I want to see all representations of fat women, not just those that tick all the Fat Activism 101 boxes.

Valuable

Published September 5, 2010 by Fat Heffalump

It has happened again, I’ve been inspired to blog by another fabulous Fat Acceptance writer.  There are some amazing writers out there, and they just get me thinking and writing so effectively.

In particular, this post by the lovely Jessica of Tangled Up In Lace, who as well as providing a great blog, has one of the most fabulous Tumblr’s in existence.  I reblog more of her stuff on Tumblr than anyone else.

Anyway, back to the post of Jessica’s that has inspired this post.  Jessica shares an experience in her post of being duped into attending an event by being given sketchy and misleading information.  She and her friend turned up to what they were led to believe was a fat positive pinup modelling shoot, but turned out to be an event to promote a porn website and BBW (big, beautiful woman) nightclub.  She goes on to give her thoughts about fat admiration and the BBW concept, which then segues into thoughts on feederism.

I get quite angry when I find people using Fat Acceptance and Fat Admiration/BBW as interchangeable concepts.  Please understand, I don’t have any issues with fat admiration, or the BBW culture per se, but I don’t believe it is right to equate the two as being Fat Acceptance.

To me, Fat Acceptance is a social justice movement.  It’s about ending prejudice and bigotry, about pride, respect, dignity and inclusion.  To have that broken down to a mere vehicle for sexual attraction diminishes the importance of what FA activists and advocates are doing to a mere “Hey I’m hot too.”  Yes, fat admiration and the BBW culture is often a very effective way to raise ones self esteem, and strong self esteem is at the very core of FA, but to break it down to merely promoting fat being sexy undermines the power of being included and respected in society as the fat people we are.

It’s great to feel beautiful and sexy.  But to have that as the primary identifier of who you are, and to be considered attractive and sexy just for your fatness and not because of anything else about you removes any depth or complexity to you as a person.

In my mind, to reduce a person to mere fatness for sexual pleasure is no different to reducing a person to mere fatness with the aim of curing or eradicating obesity.  It makes fat people “other” than the human beings that they are.

And yet, I would say a significant portion of the visitors to Fat Acceptance blogs are fat admirers/BBW fans.  How do I know this?  Let’s start with the most prominent search terms used to navigate into this blog alone.  They’re all about fat body parts, and most of them are about “hot/sexy” fat body parts.  Again, it’s lovely to be admired, but it’s incredibly frustrating to be seen as just a bunch of fat body parts sought out for sexual gratification.

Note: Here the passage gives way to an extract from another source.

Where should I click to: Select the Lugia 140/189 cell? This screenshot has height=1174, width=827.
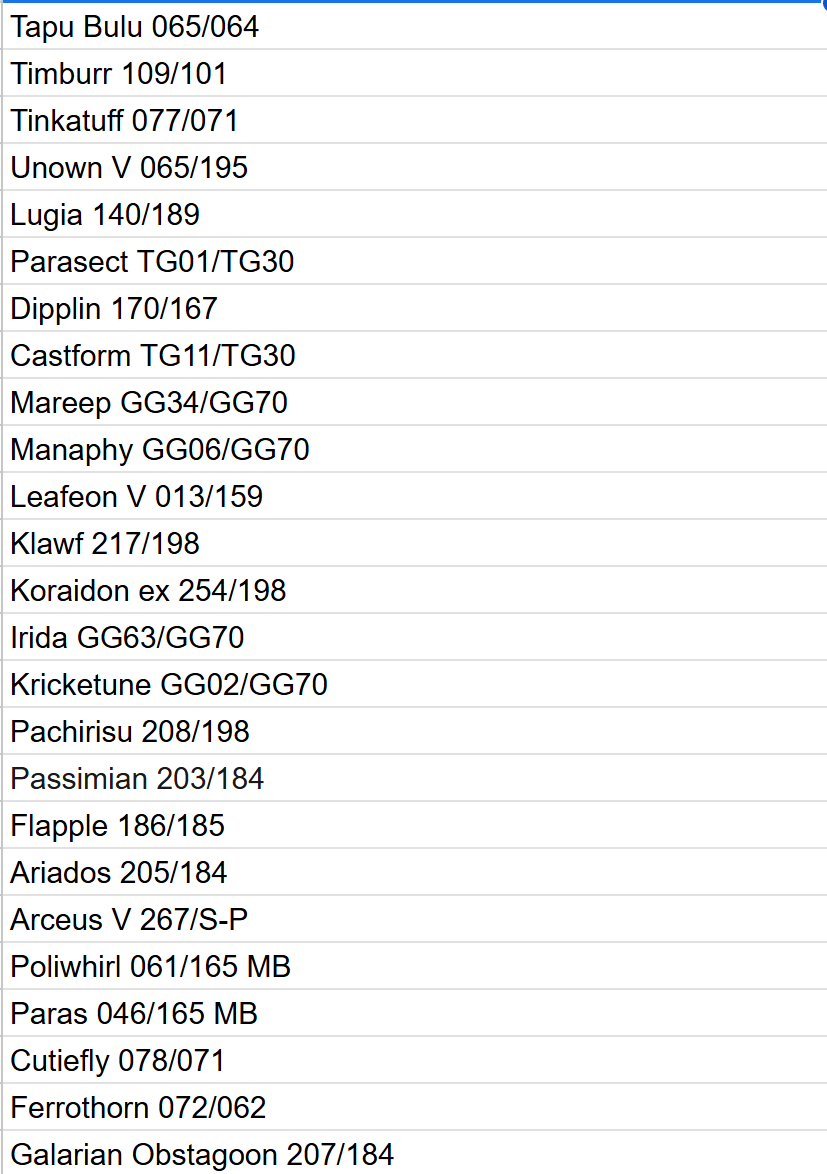click(x=105, y=215)
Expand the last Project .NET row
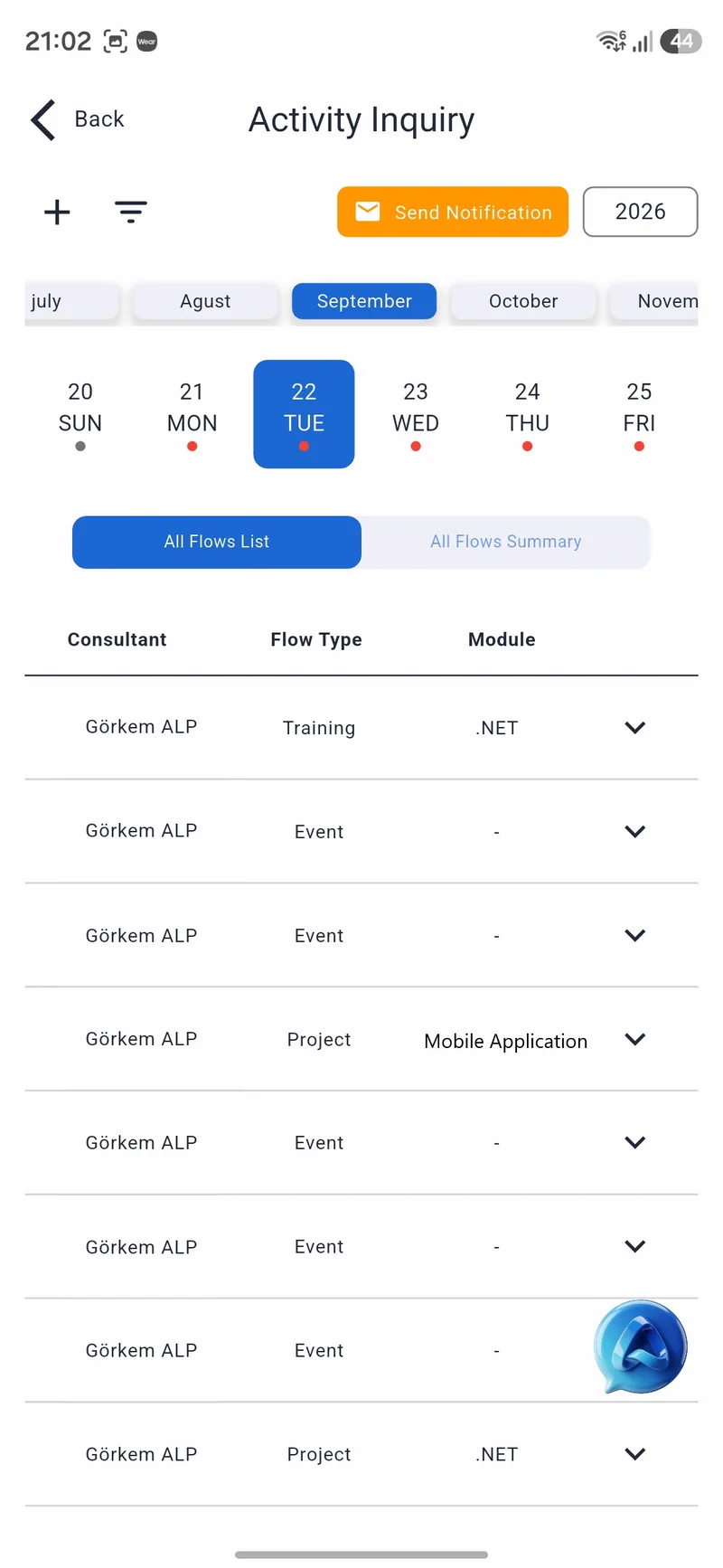Image resolution: width=723 pixels, height=1568 pixels. coord(635,1454)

I also see it in a less sexual form, where fat women are celebrated for being gorgeous and glamorous by other women, and attention being paid merely to how they look, without any consequence to the rest of them.  Their intellect, their humour, their kindness, their outspokenness, their passion, their eloquence and so on.  The very focus is on how the fat women look, rather than who they actually are.

It isn’t helped that when we finally get a voice in mainstream media, that very mainstream media focuses on how we look as opposed to what we think, what we need and want, and who we really are.

Not only does this diminish those beautiful, glamorous, gorgeous women to their external appearance, but it sends the message that women are only valuable for their looks, and that those who are not considered beautiful, or glamorous, or gorgeous have less worth, that they don’t have a place in Fat Acceptance and society in general.

All of us are worth far more than that.  Fat Acceptance is worth far more than that.